Work task
Every line with "label" in it should be copied from the data.
Dataset entries section start
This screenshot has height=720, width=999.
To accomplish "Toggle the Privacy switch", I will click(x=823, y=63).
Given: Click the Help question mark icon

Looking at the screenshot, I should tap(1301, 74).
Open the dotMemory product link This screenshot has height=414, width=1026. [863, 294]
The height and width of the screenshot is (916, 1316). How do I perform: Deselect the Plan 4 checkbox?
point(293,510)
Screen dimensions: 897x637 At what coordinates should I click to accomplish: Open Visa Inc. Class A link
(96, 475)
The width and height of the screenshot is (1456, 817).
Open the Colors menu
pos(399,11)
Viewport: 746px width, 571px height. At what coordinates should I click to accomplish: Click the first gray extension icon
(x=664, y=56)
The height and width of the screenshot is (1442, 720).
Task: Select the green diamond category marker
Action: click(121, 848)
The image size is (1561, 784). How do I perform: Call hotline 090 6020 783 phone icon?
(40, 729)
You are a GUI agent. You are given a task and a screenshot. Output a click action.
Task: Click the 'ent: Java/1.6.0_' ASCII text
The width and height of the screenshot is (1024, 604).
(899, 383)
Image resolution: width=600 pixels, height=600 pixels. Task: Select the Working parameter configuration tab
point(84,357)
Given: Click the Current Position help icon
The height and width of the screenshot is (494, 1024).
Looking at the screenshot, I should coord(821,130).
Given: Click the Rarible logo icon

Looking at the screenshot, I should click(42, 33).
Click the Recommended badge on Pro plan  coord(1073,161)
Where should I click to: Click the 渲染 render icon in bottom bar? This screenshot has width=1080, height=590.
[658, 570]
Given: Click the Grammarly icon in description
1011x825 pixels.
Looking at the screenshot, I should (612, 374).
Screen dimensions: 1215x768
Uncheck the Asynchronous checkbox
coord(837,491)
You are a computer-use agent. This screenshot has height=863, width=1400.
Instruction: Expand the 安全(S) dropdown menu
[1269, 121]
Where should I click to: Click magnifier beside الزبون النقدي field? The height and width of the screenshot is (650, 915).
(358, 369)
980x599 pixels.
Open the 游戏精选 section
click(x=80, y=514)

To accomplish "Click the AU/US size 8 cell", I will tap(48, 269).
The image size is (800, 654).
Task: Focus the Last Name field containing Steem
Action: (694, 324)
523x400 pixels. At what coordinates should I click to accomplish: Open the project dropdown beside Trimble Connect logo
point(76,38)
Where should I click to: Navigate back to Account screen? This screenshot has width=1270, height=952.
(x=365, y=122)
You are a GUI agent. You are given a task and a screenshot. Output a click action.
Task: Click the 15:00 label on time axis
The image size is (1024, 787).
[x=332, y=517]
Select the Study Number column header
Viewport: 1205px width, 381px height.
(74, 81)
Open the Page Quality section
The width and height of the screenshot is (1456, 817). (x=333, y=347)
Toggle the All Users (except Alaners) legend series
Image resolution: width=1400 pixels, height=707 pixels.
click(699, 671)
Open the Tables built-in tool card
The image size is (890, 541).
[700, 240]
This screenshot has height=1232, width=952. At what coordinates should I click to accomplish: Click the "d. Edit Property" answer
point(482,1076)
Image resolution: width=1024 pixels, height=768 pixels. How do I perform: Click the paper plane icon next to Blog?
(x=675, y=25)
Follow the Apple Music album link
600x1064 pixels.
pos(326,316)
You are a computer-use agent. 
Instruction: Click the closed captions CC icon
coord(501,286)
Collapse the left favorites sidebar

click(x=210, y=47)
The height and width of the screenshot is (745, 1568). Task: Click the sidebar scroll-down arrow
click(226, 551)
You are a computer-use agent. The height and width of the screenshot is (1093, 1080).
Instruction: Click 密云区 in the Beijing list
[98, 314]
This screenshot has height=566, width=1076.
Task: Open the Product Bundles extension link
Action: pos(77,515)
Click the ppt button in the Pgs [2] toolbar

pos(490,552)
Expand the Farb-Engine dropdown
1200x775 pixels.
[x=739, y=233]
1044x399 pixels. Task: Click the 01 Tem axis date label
Dataset entries section end
Your solution
Task: Click the 15:00 label on time axis
1044x399 pixels. Task: Click the 01 Tem axis date label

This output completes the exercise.